Hospitality and healthcare 'lag behind' in cyber security
Despite their nature as top targets for hackers, the hospitality and healthcare sectors are among the world's most laggardly when it comes to cyber security awareness.
This is according to an expert from the Sans Institute, who told Computer Weekly last week (November 18th) that understanding of cyber threats is still "in its infancy" in Europe and around the world.
Lance Spitzner, who serves as training director for the organisations' Securing the Human programme, said in an interview with the publication: "We are starting to see increased interest, but mainly from the financial, government, defence and manufacturing sectors, because they have the most to lose from being hacked."
He then highlighted hospitality, healthcare and retail as three of the sectors with the poorest cyber defences, even as the volume and severity of attacks against these industries increases.
Retailers, for example, are regularly targeted for the credit and debit card numbers they handle - particularly in the US, where chip and PIN has not been widely adopted. The hospitality sector is often attacked for similar reasons, with hotels storing vast repositories of payment card data in order to complete bookings.
In healthcare, meanwhile, medical records are an attractive target for hackers thanks to the wealth of fraud opportunities they present when sold on the black market. In September, researchers from Websense told MIT Technology Review that recorded attacks against hospitals had ticked up 600 per cent in the past ten months alone.

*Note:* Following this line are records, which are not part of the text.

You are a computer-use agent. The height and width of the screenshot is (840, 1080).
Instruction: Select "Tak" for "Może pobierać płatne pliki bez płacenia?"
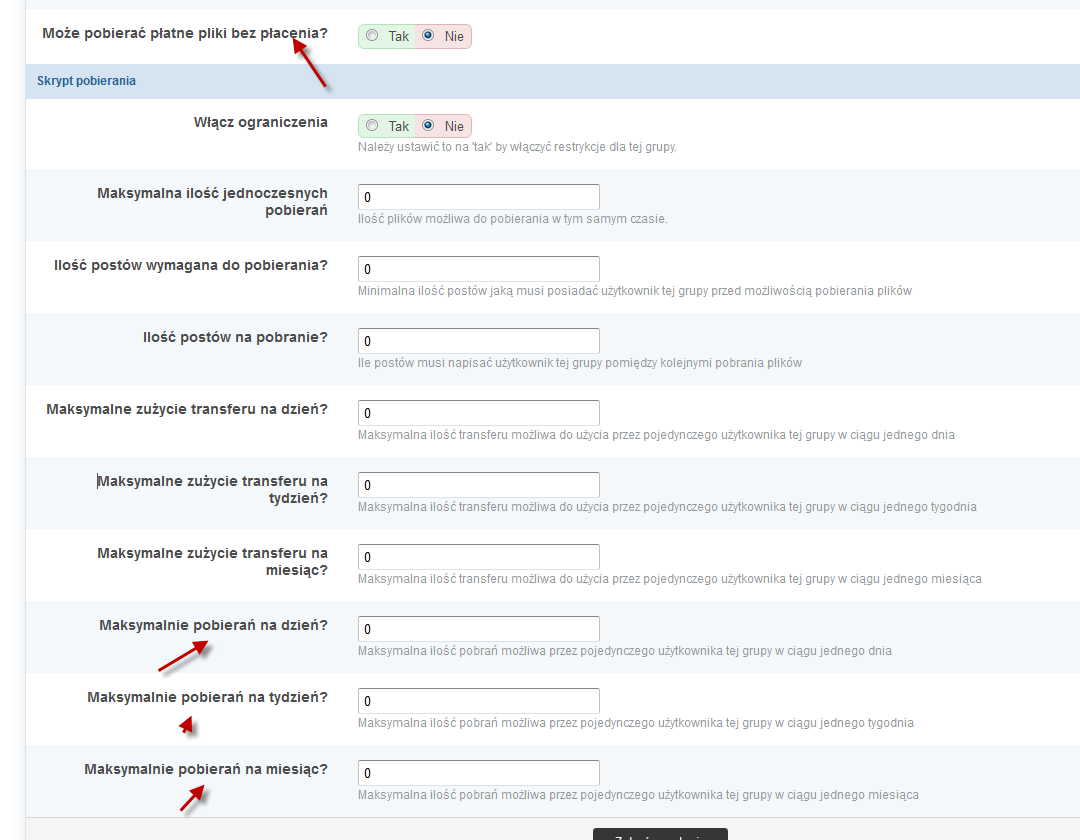(372, 36)
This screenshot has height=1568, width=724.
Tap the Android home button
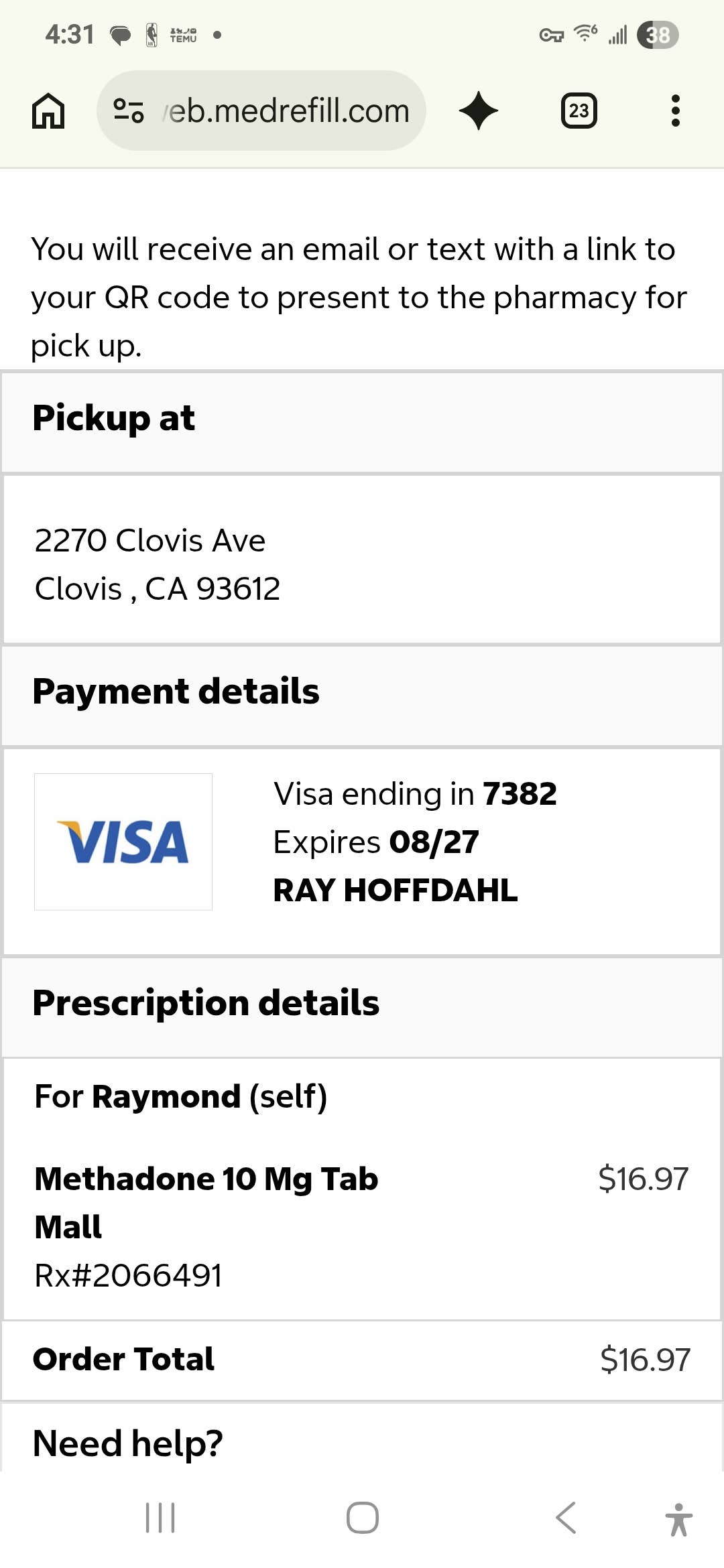(363, 1518)
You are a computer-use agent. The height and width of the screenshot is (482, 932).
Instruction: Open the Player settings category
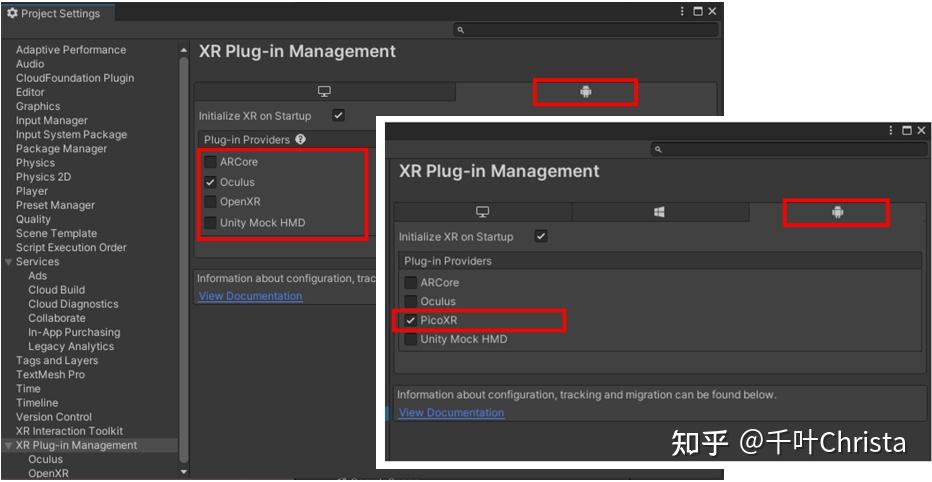32,191

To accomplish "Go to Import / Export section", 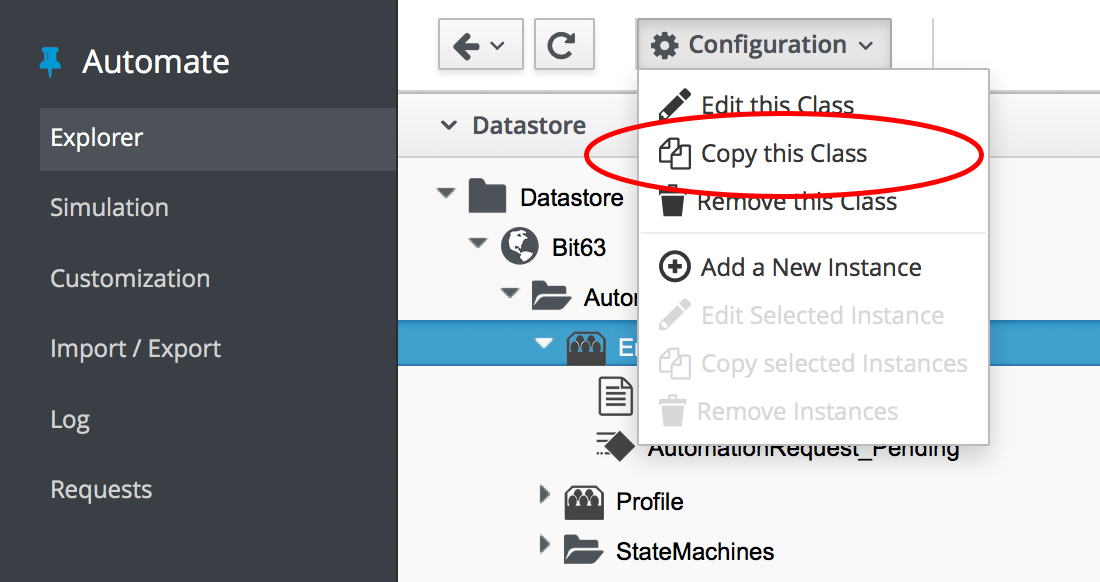I will pyautogui.click(x=136, y=349).
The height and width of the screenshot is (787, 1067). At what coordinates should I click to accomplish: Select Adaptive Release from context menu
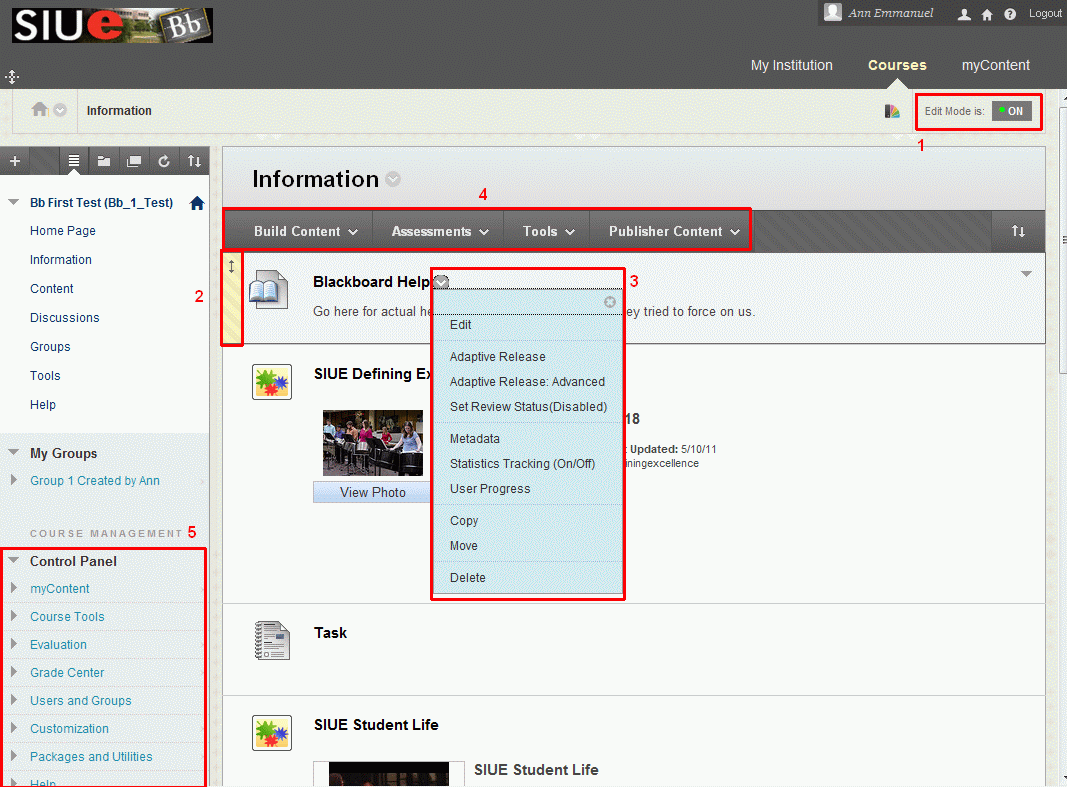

According to Spitzner, one of the biggest challenges in cyber security today is the prospect of educating employees to be on their guard against social engineering, with phishing in particular representing a major threat to organisations' data.
"Understanding of the importance of the human factor in information security is now at the level that understanding of the importance of cyber security in general was about five years ago," he commented.
This lack of knowledge underlines the need for robust authentication and authorisation rules to protect data accessed through compromised accounts, as well as comprehensive logging so that illicit activity can be detected at the earliest convenience.